Stored items
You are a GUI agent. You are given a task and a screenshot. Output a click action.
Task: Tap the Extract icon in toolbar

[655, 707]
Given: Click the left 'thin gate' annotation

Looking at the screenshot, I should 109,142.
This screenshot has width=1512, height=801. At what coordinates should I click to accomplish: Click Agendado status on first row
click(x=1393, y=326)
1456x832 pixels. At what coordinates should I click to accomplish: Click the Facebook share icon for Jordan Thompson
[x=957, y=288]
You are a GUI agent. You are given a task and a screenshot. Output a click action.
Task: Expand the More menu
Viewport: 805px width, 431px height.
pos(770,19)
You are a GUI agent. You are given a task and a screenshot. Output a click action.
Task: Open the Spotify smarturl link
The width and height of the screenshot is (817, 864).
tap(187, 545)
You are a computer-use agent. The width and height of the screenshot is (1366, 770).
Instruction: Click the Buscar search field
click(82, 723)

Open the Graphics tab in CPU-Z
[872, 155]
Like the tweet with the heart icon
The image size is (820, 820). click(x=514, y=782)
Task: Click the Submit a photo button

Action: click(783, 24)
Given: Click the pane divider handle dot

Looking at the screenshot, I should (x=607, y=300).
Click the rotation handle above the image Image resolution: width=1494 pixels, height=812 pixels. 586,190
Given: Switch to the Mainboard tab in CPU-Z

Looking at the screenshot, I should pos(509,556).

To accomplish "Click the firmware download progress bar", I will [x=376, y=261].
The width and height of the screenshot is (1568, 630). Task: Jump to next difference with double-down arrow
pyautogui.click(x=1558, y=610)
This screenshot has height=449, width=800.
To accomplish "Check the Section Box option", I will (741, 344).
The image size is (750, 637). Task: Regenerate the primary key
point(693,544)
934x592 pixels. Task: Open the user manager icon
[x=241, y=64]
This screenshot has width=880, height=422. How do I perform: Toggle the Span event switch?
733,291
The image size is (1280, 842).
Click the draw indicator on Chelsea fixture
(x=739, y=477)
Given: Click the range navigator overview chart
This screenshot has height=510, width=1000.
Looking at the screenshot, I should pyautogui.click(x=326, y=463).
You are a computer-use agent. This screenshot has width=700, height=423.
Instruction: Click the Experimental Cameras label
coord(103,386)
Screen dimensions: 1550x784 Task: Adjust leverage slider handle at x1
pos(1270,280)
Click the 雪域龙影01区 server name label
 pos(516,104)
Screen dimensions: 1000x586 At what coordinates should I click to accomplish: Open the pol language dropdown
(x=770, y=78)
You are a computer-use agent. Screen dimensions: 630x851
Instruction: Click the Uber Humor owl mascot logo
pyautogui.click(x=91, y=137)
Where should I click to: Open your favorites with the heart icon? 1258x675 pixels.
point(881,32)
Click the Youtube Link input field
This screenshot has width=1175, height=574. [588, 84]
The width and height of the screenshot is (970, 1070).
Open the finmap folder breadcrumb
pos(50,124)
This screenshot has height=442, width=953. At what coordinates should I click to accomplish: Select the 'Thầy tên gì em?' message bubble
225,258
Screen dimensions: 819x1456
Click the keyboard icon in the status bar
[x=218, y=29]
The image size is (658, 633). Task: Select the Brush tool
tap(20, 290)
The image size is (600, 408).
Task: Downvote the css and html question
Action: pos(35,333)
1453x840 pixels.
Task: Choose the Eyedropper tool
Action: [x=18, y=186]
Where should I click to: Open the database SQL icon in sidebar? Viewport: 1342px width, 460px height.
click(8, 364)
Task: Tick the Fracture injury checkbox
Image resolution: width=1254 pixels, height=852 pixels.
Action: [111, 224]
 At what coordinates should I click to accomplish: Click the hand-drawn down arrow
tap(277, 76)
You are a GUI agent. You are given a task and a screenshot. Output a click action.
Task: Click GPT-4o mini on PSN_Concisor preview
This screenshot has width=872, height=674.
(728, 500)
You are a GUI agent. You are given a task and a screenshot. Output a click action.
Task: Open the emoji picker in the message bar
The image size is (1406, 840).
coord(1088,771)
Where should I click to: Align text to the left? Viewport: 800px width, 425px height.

• **Task goal**
Go through the entries above and count each line that contains the string "will". Reply only with the total.

• **Result**
2